* EXERCISE OBJECTIVE *
Please take the lines from the one holding "847x485 pixels. How" through the one holding "This screenshot has height=270, width=584." in the data below and copy them exactly.
+-------+
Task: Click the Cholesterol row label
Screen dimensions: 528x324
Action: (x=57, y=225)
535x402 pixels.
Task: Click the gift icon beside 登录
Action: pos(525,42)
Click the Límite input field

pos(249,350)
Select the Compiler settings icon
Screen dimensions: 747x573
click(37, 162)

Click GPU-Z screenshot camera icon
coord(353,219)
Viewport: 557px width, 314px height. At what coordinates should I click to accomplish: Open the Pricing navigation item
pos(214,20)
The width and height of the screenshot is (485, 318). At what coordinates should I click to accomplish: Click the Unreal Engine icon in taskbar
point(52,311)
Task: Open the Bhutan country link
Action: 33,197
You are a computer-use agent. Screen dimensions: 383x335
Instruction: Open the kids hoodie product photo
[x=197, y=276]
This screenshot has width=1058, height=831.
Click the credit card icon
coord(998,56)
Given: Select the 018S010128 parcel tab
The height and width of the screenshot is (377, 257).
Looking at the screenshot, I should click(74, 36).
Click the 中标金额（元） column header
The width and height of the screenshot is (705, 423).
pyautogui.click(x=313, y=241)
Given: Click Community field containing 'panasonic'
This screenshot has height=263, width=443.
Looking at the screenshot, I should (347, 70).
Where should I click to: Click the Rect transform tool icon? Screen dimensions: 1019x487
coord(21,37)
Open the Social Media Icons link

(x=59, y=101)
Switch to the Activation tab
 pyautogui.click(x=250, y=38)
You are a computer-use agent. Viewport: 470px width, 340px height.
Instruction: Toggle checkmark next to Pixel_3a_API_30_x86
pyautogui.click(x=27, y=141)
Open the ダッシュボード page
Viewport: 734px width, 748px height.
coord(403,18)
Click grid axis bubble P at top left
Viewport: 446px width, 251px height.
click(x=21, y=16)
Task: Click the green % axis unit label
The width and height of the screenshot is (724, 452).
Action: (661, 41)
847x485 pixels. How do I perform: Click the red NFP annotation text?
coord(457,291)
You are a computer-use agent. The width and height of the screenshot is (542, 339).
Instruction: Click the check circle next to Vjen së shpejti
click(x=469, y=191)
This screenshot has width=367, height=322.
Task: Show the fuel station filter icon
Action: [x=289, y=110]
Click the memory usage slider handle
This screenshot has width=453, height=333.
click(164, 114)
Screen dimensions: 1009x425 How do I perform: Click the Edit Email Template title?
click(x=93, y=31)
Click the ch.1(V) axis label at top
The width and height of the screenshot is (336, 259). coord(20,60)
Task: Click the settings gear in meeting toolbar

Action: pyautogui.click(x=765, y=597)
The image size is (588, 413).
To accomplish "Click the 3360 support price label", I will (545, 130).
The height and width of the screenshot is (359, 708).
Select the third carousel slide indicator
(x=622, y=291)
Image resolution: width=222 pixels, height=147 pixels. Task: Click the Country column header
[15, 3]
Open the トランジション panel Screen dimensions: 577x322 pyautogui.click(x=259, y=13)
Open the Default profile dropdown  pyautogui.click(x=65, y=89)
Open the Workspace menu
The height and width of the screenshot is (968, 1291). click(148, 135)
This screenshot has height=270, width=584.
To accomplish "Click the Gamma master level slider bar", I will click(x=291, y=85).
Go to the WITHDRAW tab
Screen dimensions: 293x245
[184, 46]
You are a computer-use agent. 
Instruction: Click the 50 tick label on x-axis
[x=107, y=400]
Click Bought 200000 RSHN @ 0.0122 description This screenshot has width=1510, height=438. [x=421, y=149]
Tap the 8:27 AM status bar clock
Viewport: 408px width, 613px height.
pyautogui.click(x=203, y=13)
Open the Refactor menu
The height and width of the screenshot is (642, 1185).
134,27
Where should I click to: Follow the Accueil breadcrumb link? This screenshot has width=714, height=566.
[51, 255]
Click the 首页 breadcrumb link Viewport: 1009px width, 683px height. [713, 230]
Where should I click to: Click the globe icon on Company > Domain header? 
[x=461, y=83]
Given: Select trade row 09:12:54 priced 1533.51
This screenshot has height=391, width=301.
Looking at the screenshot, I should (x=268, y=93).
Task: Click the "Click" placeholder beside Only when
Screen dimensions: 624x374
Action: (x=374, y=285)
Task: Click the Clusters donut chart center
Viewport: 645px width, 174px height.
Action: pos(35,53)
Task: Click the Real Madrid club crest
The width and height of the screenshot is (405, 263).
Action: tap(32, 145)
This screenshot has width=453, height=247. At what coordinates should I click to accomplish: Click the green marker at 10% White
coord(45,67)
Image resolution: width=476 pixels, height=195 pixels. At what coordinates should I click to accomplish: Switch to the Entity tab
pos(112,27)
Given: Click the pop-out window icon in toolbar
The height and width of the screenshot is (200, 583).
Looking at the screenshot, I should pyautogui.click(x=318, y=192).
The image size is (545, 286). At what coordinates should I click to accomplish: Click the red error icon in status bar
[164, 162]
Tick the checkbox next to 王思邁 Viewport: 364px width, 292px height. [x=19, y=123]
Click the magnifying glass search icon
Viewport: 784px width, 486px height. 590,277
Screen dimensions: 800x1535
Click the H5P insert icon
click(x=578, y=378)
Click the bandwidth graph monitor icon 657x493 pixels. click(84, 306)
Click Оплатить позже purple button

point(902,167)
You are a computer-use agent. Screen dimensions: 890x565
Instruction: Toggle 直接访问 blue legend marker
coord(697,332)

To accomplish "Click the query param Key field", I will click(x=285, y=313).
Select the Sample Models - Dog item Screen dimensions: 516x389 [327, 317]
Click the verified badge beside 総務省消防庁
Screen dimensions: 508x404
+-------+
* SOLUTION FOR THIS PROBLEM *
847x485 pixels. How do I perform: Click the red NFP annotation text?
coord(457,291)
You are a computer-use agent. The width and height of the screenshot is (542, 339).
Instruction: Click the check circle next to Vjen së shpejti
click(x=469, y=191)
This screenshot has width=367, height=322.
Task: Show the fuel station filter icon
Action: [x=289, y=110]
Click the memory usage slider handle
This screenshot has width=453, height=333.
click(164, 114)
Screen dimensions: 1009x425 How do I perform: Click the Edit Email Template title?
click(x=93, y=31)
Click the ch.1(V) axis label at top
The width and height of the screenshot is (336, 259). coord(20,60)
Task: Click the settings gear in meeting toolbar

Action: pyautogui.click(x=765, y=597)
The image size is (588, 413).
To accomplish "Click the 3360 support price label", I will (545, 130).
The height and width of the screenshot is (359, 708).
Select the third carousel slide indicator
(x=622, y=291)
Image resolution: width=222 pixels, height=147 pixels. Task: Click the Country column header
[15, 3]
Open the トランジション panel Screen dimensions: 577x322 pyautogui.click(x=259, y=13)
Open the Default profile dropdown  pyautogui.click(x=65, y=89)
Open the Workspace menu
The height and width of the screenshot is (968, 1291). click(148, 135)
This screenshot has height=270, width=584.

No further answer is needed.